The Philippines and United Arab Emirates (UAE) are finalizing the Investment Promotion and Protection Agreement (IPPA) and will also launch the Comprehensive Economic Partnership Agreement (CEPA) discussions to further strengthen economic relations between the two countries.
This was revealed by Trade and Industry Secretary Ramon M. Lopez in a speech during the Country Business Briefing at the Expo 2020 Dubai. He said these two initiatives are being undertaken with the Ministry Economy of the UAE.
In pushing for these agreements, Lopez has encouraged UAE-based startup firms involved in advanced technology to make the Philippines their second home. The amended Retail Trade Liberalization Act (RTLA) and the Foreign Investment Act (FIA) are expected to establish reforms to remove barriers for foreign entry, he said.
A foreign startup with capital requirement of only $100,000 and only 15 employees from the local workforce can already do business in the Philippines, he said.
“Our country’s digital landscape makes it an ideal setting to support the growth hyperscalers,” he said. Last year, the DTI launched a campaign highlighting the Philippines as the next strategic hyperscaler hub in the Asia Pacific region.
Lopez noted that with the continuous improvement on the country’s economy, coupled by our relevant legislations, promising economic profile, and strong government support, hyperscalers are envisioned to help propel the Philippine economic growth even further,” he added.
“We invite you all to look at the Philippines more closely as a valuable contributor to your global business growth, and as a partner in rebuilding, knowing that the Philippines can definitely complement UAE’s strengths,” he added noting that while the pandemic remains to be very challenging, there are already seeing signs of recovery, with some indicators even already exceeding pre-pandemic 2019 levels.
He further reported the legislative economic reforms having passed and enacted that are expected to further help propel the country’s recovery from the pandemic.
In particular, Lopez cited the CREATE Act that rationalizes, modernizes, and offers more relevant incentives to investors, making the investment climate in the Philippines significantly more attractive.

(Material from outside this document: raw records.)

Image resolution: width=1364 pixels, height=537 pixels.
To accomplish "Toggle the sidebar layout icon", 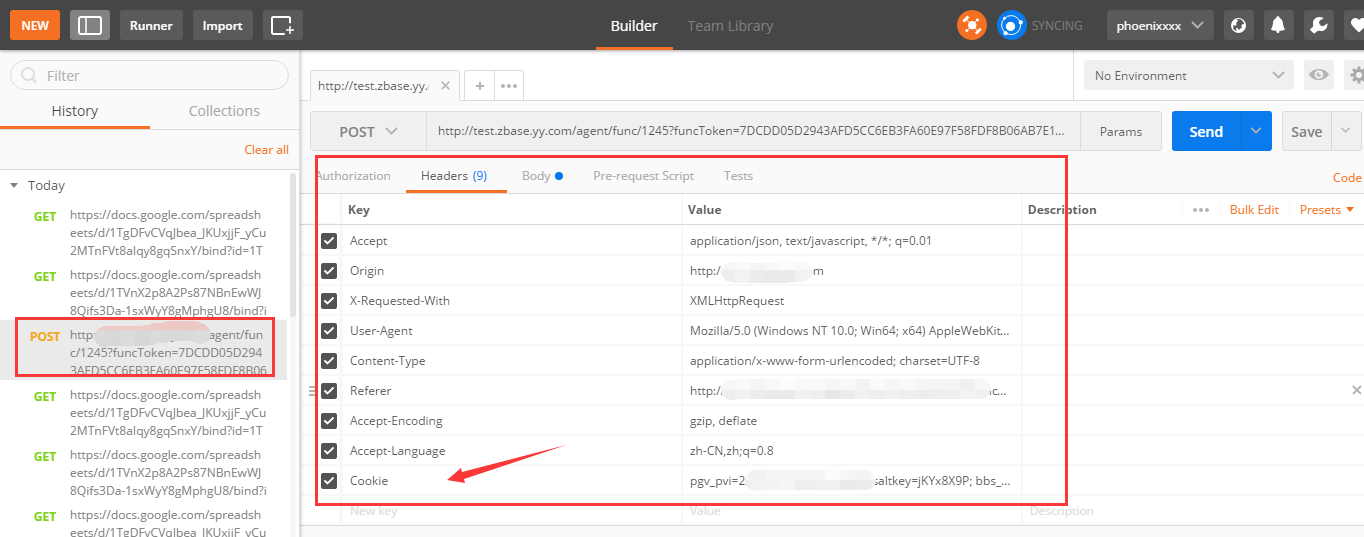I will 90,25.
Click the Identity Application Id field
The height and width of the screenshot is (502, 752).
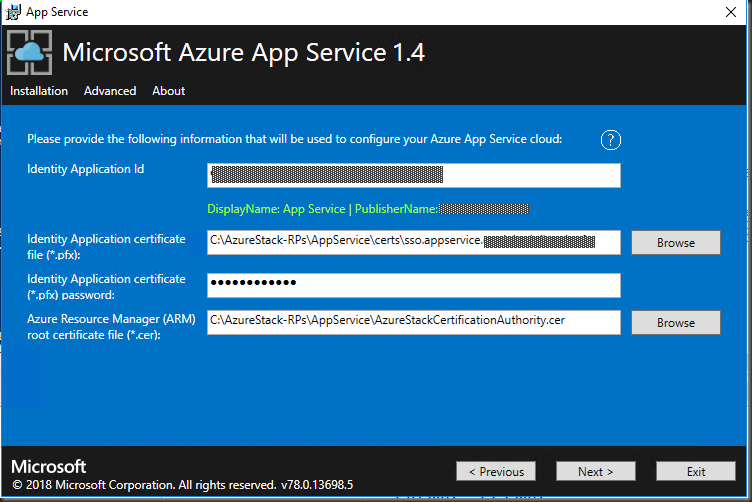pyautogui.click(x=413, y=176)
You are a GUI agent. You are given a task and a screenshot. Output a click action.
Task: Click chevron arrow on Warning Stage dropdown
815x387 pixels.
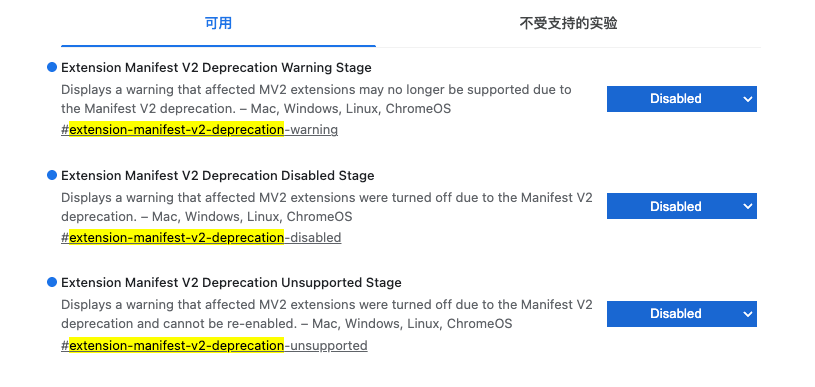tap(747, 99)
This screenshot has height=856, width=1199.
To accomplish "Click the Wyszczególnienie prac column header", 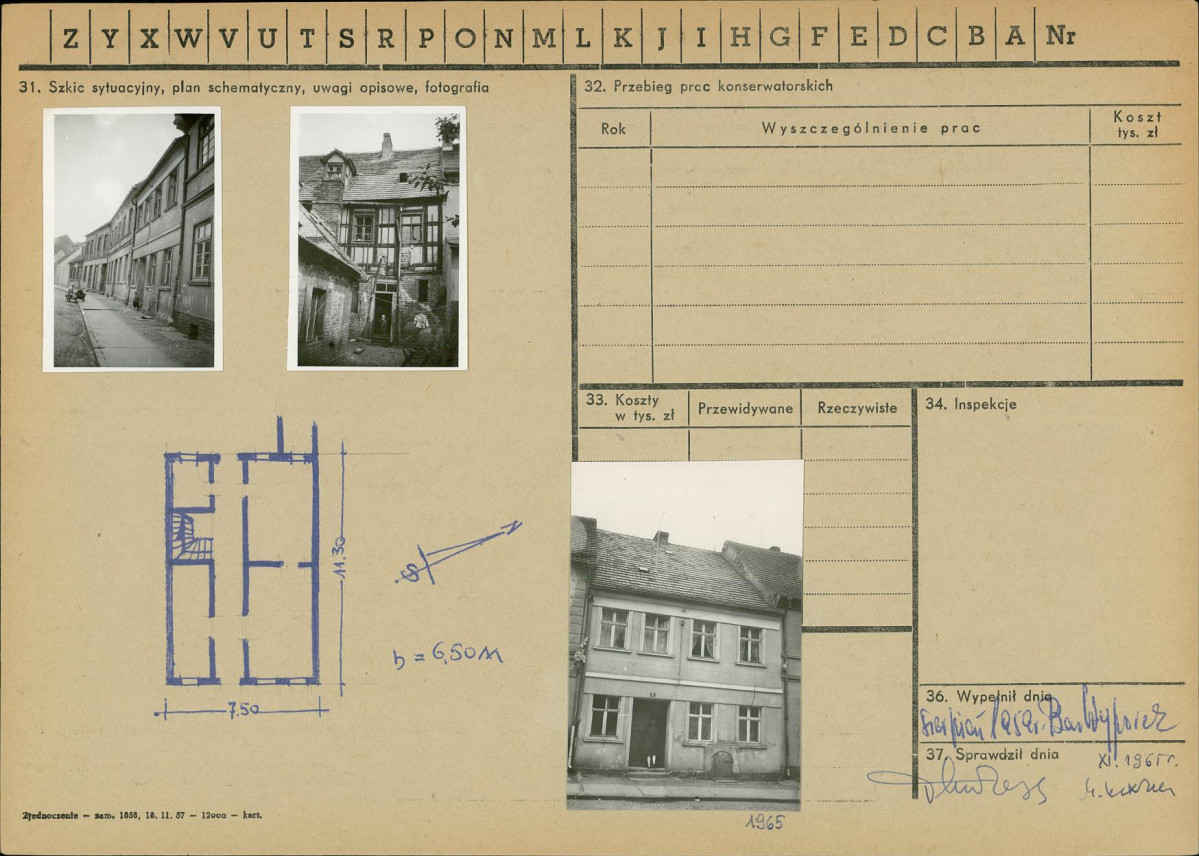I will [870, 129].
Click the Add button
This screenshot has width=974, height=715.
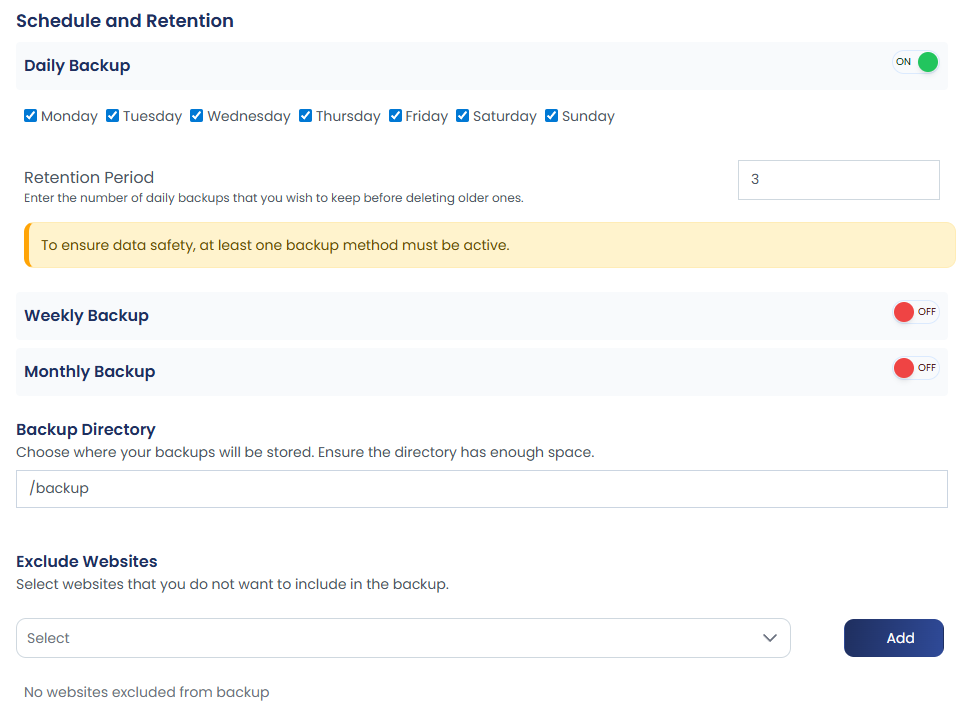tap(893, 638)
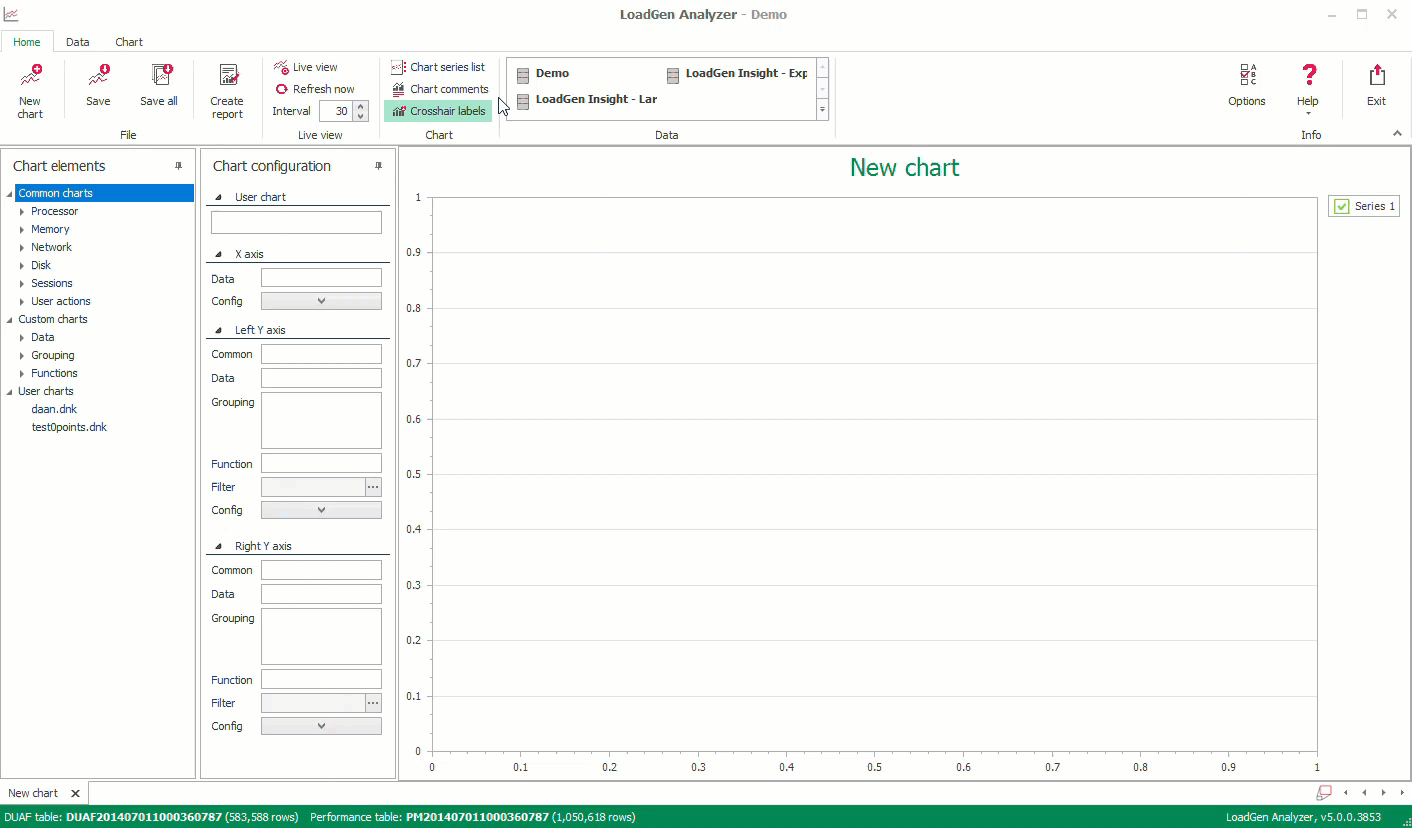Click the Save all icon
Viewport: 1412px width, 828px height.
pos(160,77)
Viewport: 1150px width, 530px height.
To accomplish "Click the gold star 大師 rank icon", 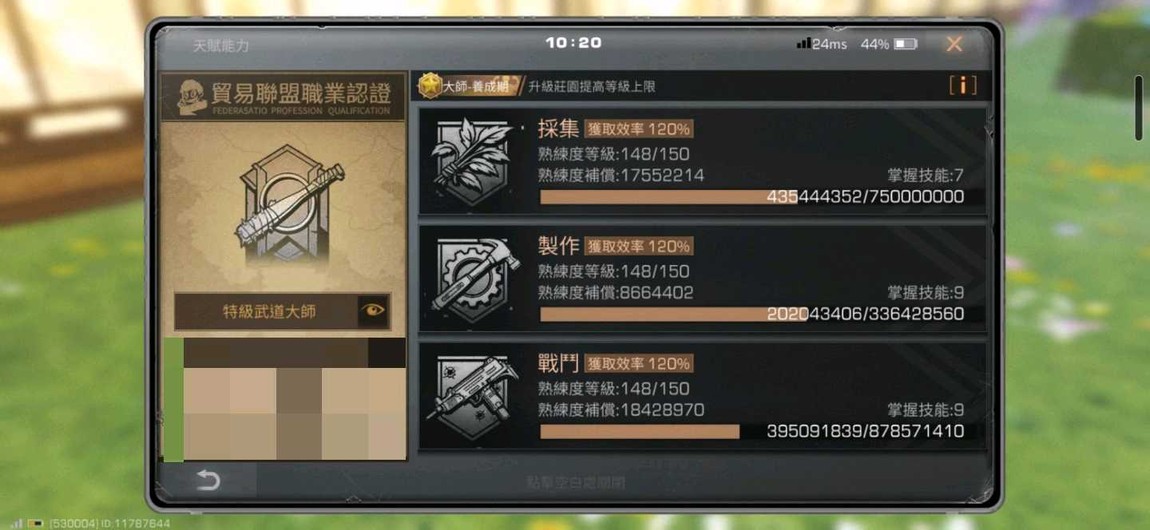I will [430, 86].
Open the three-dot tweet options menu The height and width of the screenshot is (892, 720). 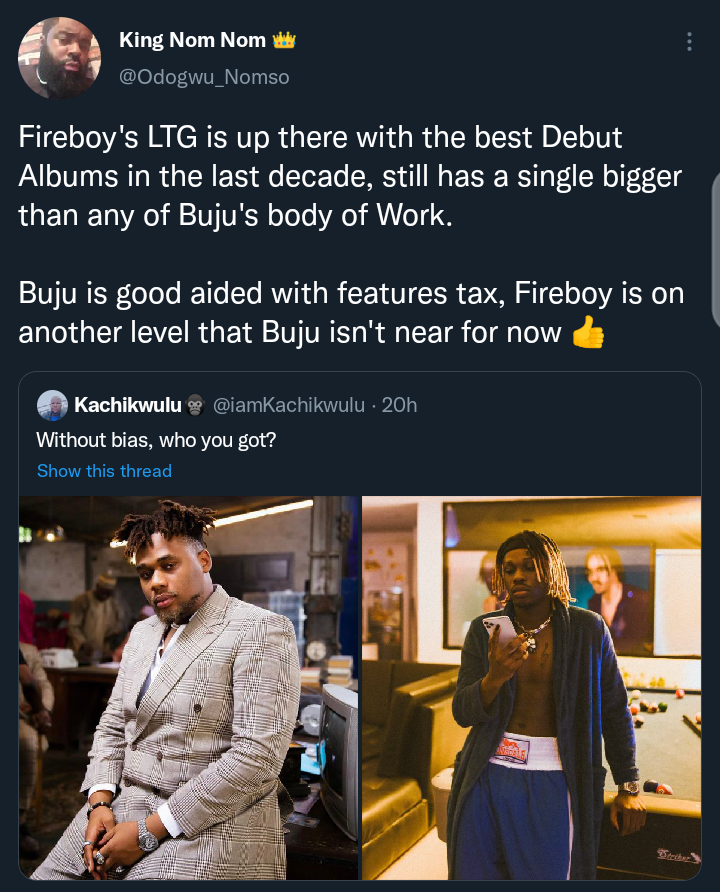tap(689, 42)
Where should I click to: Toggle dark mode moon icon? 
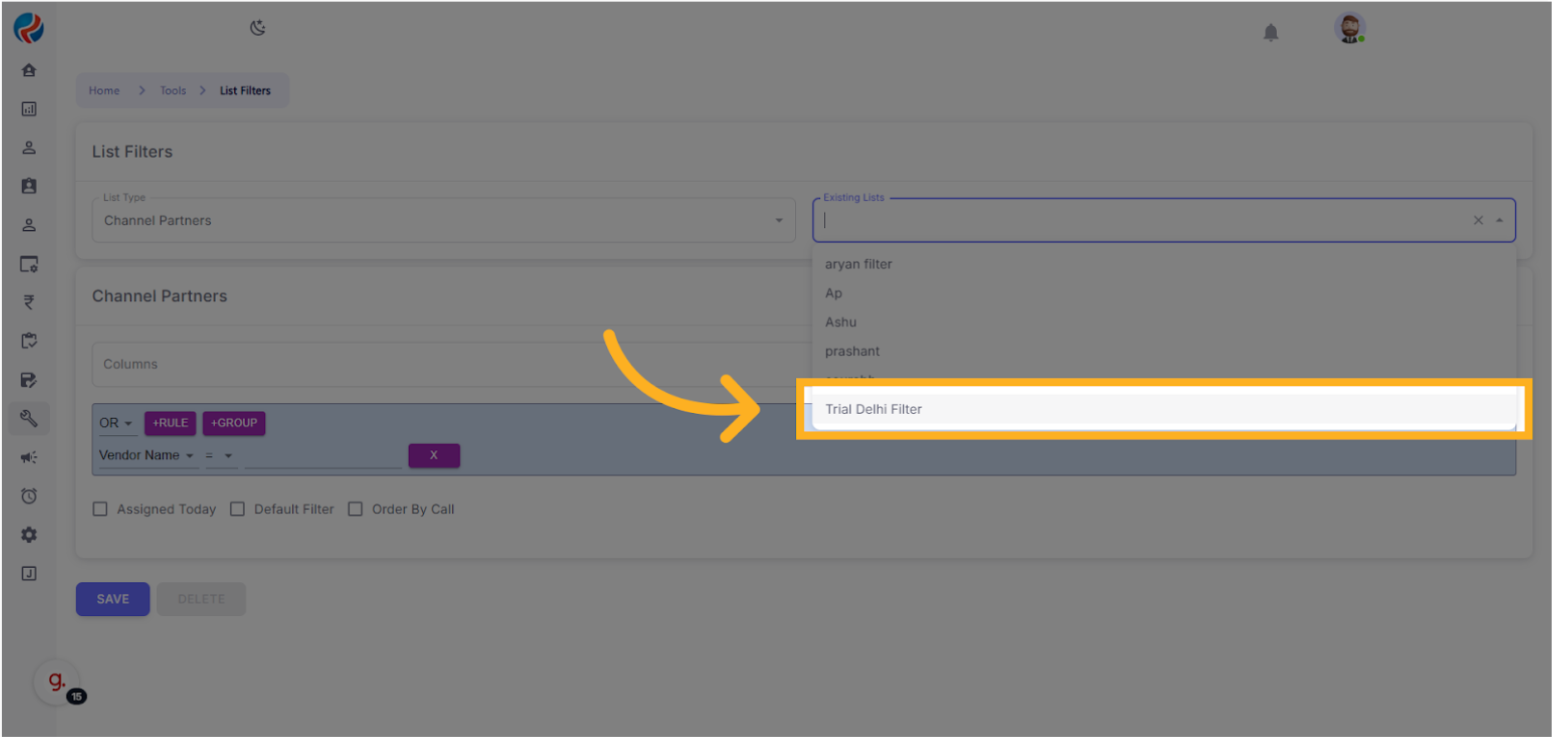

CREATE reduces the Corporate Income Tax rate from 30 percent to 25 percent for large corporations and down to 20 percent for Micro, Small, and Medium Enterprises (MSMEs).
The Philippines aims to attract a higher level of technology in the industry sectors, such as in electronics, aerospace, and automotive. That is the reason the government is giving more favorable terms and incentives to those industries with high technology and to entice more FDIs in that particular field. These industries are listed in the Strategic Investment Priorities Plan.
In terms of trade, Lopez cited the Philippines various preferential access in major markets through Free Trade Agreements (FTAs) and Generalized System of Preferences (GSP). This makes exports from the Philippines enter other markets at zero duty, if not preferential tariffs.
In fact, the Philippine is the only nation in ASEAN eligible of the European Union’s EU GSP+, which grants zero tariff on the country’s exports to EU-member countries. The Philippines is also working for more product inclusion in the talks for the US GSP.
The Philippines is also part of the Regional Comprehensive Economic Partnership (RCEP) Agreement which is intended to create a more business-friendly environment in the ASEAN region. RCEP will likewise encourage closer integration of economies and provide a more stable and predictable rules-based system of trade.
And amidst the pandemic, the Philippines has also been proactive in enhancing strategic bilateral and regional relations with other trade partners, like the continuation of the Philippine-EU FTA monitoring missions and the recent conclusion of the negotiation for the Philippine-South Korea FTA.
Other FTAs include that with Japan and the EFTA countries. The Philippines is also pushing for other FTA deals with more countries.